The value returned by these calls is yet another type of response object. This time it's oneInquiries.Answer(At least it wasn't anyone elseHTTPAntwort🙂). This object contains a wealth of information, e.g. B. the time the request took, the JSON of the response, whether the page was redirected and even your ownCookieJarType. Here is a running list of the most useful members:

  • r.status_codeAndr.ground: Numeric status code and human-readable reason.
  • URL: The canonical URL used in the request.
  • Text: The text retrieved from the request.
  • Contents: Die Bytes-Version vonText.
  • json(): Attempts to return the JSON ofText.
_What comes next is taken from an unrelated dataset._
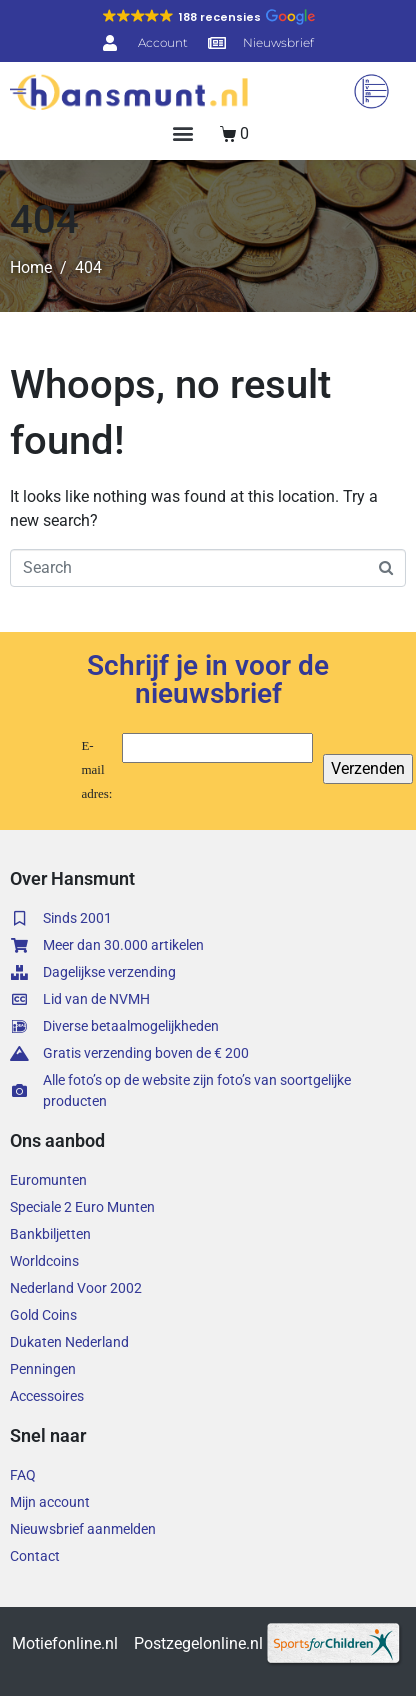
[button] (208, 17)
ElevatedValueErrorif this is not possible.
  • coding: If you know the correct encoding forText, put it like this hereTextcan read properly.
  • apparent_encoding: The encoding that requests guessed it.
  • raise_for_status(): ElevatedRequests.Exceptions.HTTPErrorif the request encountered one.
  • OK: True ifStatuscodeis less than 400, otherwise False.
  • is_redirectAndis_permanent_redirect: Whether the status code was a redirect or whether it was a permanent redirect.
  • headers: headers in the response.
  • Cookies: Cookies in the response.
  • Story: All response objects from redirected URLs to get to the current URL, sorted from oldest to newest.

Here's how you would save the response output to a file:

with open(file names, 'wb') if fd: for Piece In R.iter_content(chunk_size=128): fd.write(Piece)
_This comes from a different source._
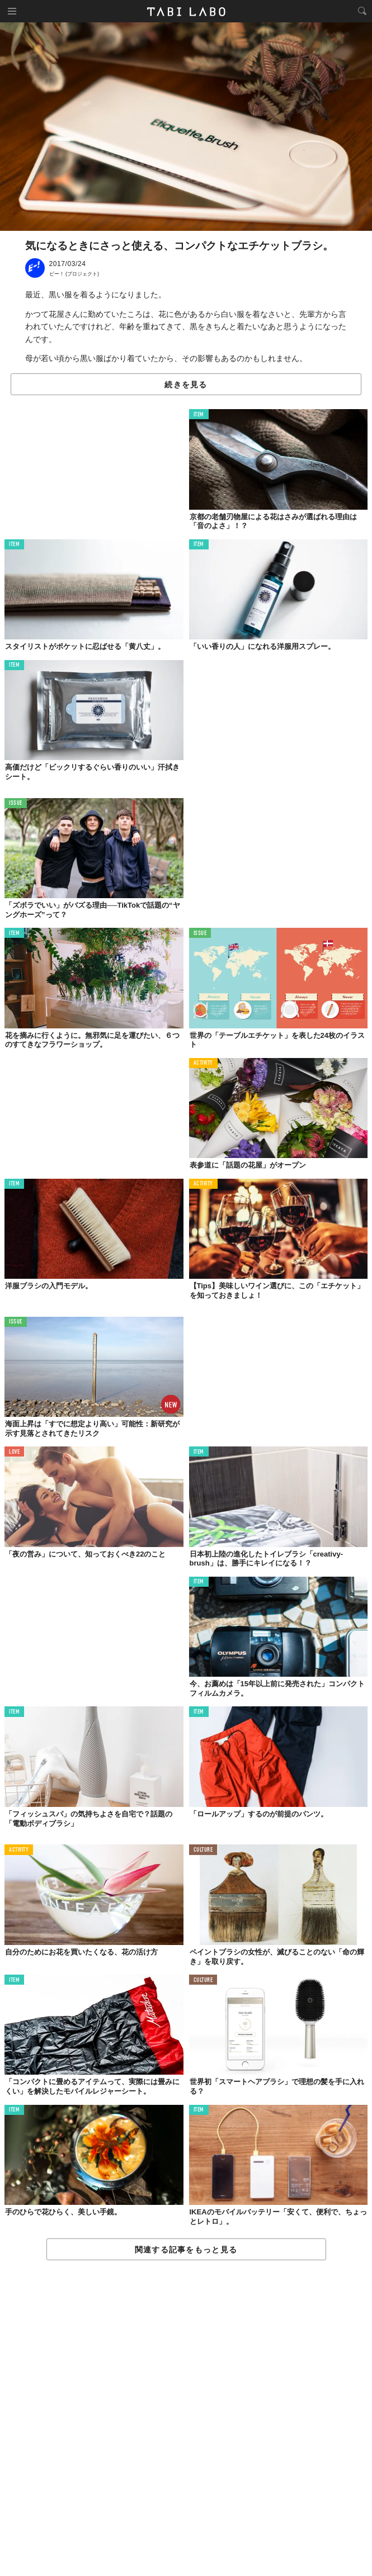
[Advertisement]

Here's how to stream uploads without reading the entire file:

with open('solid body', 'rb') if F: Requests.Post('http://some.url/streamed', Data=F)

In the event of a network error, requests are triggeredconnection error. When the request timeout expires, it is triggeredtime out. And when too many redirects have been made, it increasesTooManyRedirects.

Proxys

HTTP, HTTPS, and SOCKS proxies are supported. Inquiries is also sensitive to theHTTP-PROXYAndHTTPS_PROXYEnvironment variables, and when set, requests automatically use these values ​​as proxies. Within Python, you can specify the proxies to use in the parameter:

# Instead of socks5 you could also use http and https.Proxys = { 'http': 'socks5://user:pass@host:port', 'https': 'socks5://user:pass@host:port'}Requests.receive('http://beispiel.org', Proxys=Proxys)

session objects

Ameetingcan persist cookies and some parameters across requests and reuse the underlying HTTP connection for the requests. It uses a urllib3PoolManager, which significantly increases the performance of HTTP requests to the same host. It also has all the main request API methods (all the request methods you saw above). They can also be used as context managers:

with Requests.meeting() if S: S.receive('https://httpbin.org/cookies/set/sessioncookie/123456789')

And we're done

This concludes the Python HTTP series. Are there any mistakes here? Let me know so I can fix them.

Top Articles
Latest Posts
Article information

Author: Maia Crooks Jr

Last Updated: 04/07/2023

Views: 5777

Rating: 4.2 / 5 (43 voted)

Reviews: 82% of readers found this page helpful

Author information

Name: Maia Crooks Jr

Birthday: 1997-09-21

Address: 93119 Joseph Street, Peggyfurt, NC 11582

Phone: +2983088926881

Job: Principal Design Liaison

Hobby: Web surfing, Skiing, role-playing games, Sketching, Polo, Sewing, Genealogy

Introduction: My name is Maia Crooks Jr, I am a homely, joyous, shiny, successful, hilarious, thoughtful, joyous person who loves writing and wants to share my knowledge and understanding with you.